GIVEN INSTRUCTION A ::
In the book review, which book is credited with laying out traditional indigenous farming methods very well?
GIVEN INSTRUCTION B ::
List every type of landscape that the book review names as falling under the term "bush".

---------- SUPPLIED PASSAGE ----------

I know many people who loved this book and part of me can see why: Watson has a good turn of phrase and has attempted to tackle a topic of massive scope; the mythology, history, relationship to, reality of, environment, future and indigenous dwellers of the Australian Bush.

The term "bush" itself has massive scope from tea-tree coastal scrub, to saltbush plains, to towering temperate eucalypt forest, to tropical rainforest, and everything in between. The traditional indigenous farming methods (laid out very well in Bruce Pascoe's Dark Emu BTW), the impact of white settlement, the degradations and deforestation that resulted make for depressing reading. The treatment of Aboriginal Australians is harrowing.

I struggled to stay focused while reading this. Watson frequently goes on tangents and meanders from one subject to the next. A methodology that is sometimes interesting, sometimes frustrating - drawing from his own childhood reminiscences, settler journals & diaries, official records, newspapers, art, fiction and poetry Watson attempts to encompass the entirety of white Australia's relationship to the land we inhabit and I feel it is just too much.

---------- DATASET CONTENT ----------

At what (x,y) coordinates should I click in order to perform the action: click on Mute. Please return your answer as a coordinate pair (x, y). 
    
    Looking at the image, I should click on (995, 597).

----------

CORRECT RESULT A ::
Bruce Pascoe's Dark Emu

CORRECT RESULT B ::
- Tea-tree coastal scrub
- Saltbush plains
- Towering temperate eucalypt forest
- Tropical rainforest